Return verbatim the run of lines that opens with the line holding "This screenshot has height=1596, width=2302." and closes with the last line of the records.

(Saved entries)
• • • • • • •

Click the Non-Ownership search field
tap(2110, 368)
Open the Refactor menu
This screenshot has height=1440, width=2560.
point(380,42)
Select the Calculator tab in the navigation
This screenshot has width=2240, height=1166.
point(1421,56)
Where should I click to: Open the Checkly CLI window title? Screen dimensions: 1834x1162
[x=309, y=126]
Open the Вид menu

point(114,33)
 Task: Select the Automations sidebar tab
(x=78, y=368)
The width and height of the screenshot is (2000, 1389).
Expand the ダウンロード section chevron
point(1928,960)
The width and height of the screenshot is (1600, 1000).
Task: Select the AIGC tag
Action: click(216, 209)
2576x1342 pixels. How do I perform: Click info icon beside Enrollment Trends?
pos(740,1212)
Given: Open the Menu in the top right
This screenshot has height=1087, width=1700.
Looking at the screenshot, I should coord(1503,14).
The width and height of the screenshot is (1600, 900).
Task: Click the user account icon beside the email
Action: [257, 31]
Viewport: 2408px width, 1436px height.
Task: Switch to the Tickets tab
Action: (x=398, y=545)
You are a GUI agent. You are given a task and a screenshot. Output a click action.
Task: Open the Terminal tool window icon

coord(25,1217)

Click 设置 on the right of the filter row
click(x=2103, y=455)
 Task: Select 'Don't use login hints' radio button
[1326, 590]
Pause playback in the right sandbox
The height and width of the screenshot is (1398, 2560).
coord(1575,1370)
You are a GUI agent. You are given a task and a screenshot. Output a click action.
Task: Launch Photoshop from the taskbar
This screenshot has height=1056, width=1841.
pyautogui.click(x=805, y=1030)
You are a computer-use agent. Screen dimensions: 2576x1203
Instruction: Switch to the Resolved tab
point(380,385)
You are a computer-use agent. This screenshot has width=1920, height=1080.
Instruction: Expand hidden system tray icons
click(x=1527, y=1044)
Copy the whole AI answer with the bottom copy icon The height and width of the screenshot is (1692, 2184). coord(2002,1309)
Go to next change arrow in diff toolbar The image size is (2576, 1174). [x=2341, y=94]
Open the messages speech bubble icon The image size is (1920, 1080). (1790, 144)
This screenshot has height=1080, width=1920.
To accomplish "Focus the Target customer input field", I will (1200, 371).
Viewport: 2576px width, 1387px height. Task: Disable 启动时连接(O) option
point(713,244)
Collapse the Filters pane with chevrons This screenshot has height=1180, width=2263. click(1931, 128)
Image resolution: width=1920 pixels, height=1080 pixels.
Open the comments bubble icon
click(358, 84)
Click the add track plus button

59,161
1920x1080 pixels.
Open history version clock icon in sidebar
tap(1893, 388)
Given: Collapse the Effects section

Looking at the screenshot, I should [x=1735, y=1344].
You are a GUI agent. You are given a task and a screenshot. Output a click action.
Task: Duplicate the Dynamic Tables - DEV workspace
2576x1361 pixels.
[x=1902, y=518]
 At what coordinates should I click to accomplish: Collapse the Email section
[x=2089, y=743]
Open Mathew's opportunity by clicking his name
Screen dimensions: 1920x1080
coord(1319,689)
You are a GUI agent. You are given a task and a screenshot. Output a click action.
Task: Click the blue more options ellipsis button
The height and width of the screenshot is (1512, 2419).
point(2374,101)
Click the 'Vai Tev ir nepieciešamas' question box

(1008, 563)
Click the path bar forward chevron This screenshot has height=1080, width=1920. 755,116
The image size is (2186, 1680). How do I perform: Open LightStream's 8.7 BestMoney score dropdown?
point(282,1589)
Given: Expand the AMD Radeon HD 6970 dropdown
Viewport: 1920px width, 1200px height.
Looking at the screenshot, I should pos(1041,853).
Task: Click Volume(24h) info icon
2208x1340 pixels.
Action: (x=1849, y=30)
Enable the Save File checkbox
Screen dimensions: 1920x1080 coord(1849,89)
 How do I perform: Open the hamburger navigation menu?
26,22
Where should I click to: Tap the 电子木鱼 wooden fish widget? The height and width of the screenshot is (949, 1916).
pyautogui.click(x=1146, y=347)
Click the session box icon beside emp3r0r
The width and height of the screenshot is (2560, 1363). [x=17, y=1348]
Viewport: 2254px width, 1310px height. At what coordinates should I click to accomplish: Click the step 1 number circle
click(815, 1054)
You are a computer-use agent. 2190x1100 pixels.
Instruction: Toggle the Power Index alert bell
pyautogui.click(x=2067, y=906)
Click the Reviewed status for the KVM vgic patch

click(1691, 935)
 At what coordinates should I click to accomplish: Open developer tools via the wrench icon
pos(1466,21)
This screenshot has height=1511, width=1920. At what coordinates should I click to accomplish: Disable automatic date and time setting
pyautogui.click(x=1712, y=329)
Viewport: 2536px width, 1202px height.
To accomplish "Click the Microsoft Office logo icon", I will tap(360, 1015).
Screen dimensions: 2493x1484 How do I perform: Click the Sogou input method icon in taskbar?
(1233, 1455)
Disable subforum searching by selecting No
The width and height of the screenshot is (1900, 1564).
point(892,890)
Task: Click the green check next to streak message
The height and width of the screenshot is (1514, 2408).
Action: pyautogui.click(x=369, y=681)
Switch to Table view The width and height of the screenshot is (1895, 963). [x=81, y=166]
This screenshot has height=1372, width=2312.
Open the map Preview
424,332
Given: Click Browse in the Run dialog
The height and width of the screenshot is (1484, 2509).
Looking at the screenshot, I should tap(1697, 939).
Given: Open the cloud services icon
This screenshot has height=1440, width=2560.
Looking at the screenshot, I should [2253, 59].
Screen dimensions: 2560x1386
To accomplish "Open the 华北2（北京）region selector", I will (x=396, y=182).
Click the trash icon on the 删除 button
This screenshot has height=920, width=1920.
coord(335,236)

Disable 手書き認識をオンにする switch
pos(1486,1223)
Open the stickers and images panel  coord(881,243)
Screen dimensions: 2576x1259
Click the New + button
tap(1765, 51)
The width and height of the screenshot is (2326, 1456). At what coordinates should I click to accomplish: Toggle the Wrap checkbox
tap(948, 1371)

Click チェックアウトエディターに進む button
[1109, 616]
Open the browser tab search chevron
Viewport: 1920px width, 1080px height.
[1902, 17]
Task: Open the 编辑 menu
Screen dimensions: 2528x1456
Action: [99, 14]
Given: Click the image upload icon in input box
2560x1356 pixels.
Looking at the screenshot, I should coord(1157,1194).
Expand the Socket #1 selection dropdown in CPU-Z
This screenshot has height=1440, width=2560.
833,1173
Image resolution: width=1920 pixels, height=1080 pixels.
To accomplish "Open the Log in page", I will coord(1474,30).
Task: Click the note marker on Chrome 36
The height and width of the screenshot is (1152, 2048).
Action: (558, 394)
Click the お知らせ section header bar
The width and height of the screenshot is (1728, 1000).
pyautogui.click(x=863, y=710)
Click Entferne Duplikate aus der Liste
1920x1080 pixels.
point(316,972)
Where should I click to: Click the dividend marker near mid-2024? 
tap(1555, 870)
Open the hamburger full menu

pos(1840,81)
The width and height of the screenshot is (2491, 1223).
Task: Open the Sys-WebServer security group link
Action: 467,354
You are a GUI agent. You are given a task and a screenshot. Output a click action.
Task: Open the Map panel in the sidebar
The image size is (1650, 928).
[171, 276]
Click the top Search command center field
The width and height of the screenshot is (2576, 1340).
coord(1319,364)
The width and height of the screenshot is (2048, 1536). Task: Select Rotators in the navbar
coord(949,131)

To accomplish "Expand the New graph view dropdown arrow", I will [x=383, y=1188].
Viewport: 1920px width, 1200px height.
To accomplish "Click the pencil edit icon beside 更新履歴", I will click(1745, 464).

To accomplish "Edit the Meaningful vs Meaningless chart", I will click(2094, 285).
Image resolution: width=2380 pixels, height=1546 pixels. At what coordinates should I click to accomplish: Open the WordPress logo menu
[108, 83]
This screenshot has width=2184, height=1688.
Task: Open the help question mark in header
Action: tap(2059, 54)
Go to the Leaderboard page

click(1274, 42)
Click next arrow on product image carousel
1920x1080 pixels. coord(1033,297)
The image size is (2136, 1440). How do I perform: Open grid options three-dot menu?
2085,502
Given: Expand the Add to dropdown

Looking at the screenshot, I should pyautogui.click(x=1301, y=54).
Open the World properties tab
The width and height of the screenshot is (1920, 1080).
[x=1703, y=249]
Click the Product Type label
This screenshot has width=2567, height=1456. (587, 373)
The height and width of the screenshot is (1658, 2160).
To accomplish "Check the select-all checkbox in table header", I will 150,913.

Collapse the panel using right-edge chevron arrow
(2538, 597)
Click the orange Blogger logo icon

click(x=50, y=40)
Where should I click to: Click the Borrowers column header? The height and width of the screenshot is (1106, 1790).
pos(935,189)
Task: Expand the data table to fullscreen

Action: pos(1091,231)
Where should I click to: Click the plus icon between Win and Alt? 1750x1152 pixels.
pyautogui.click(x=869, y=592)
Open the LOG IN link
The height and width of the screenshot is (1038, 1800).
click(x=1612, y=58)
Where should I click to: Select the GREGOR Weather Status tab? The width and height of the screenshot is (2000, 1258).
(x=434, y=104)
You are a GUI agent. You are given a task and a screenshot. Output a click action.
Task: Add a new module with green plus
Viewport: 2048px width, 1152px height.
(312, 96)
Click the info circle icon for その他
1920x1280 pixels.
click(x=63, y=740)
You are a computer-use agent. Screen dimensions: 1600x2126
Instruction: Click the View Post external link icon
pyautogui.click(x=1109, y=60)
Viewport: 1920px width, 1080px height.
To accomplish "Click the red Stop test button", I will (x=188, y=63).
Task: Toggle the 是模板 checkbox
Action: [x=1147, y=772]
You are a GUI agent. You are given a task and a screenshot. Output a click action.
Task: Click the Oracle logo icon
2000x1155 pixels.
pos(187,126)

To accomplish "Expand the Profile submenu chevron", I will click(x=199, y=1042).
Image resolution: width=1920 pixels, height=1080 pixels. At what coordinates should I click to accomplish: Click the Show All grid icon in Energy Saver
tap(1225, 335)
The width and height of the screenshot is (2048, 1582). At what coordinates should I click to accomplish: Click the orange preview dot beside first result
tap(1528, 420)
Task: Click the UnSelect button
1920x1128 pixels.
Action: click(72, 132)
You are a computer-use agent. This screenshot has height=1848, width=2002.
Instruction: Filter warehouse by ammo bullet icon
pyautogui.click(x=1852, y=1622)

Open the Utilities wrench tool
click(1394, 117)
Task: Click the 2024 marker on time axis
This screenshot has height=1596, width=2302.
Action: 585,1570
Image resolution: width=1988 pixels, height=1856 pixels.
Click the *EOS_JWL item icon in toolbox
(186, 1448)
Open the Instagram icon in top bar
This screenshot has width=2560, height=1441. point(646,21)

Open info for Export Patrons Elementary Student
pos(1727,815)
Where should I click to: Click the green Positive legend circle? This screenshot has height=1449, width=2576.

• • • • • • •

Output for this exercise -
This screenshot has height=1596, width=2302.
Action: 585,1570
Image resolution: width=1988 pixels, height=1856 pixels.
Click the *EOS_JWL item icon in toolbox
(186, 1448)
Open the Instagram icon in top bar
This screenshot has width=2560, height=1441. point(646,21)

Open info for Export Patrons Elementary Student
pos(1727,815)
Where should I click to: Click the green Positive legend circle? This screenshot has height=1449, width=2576.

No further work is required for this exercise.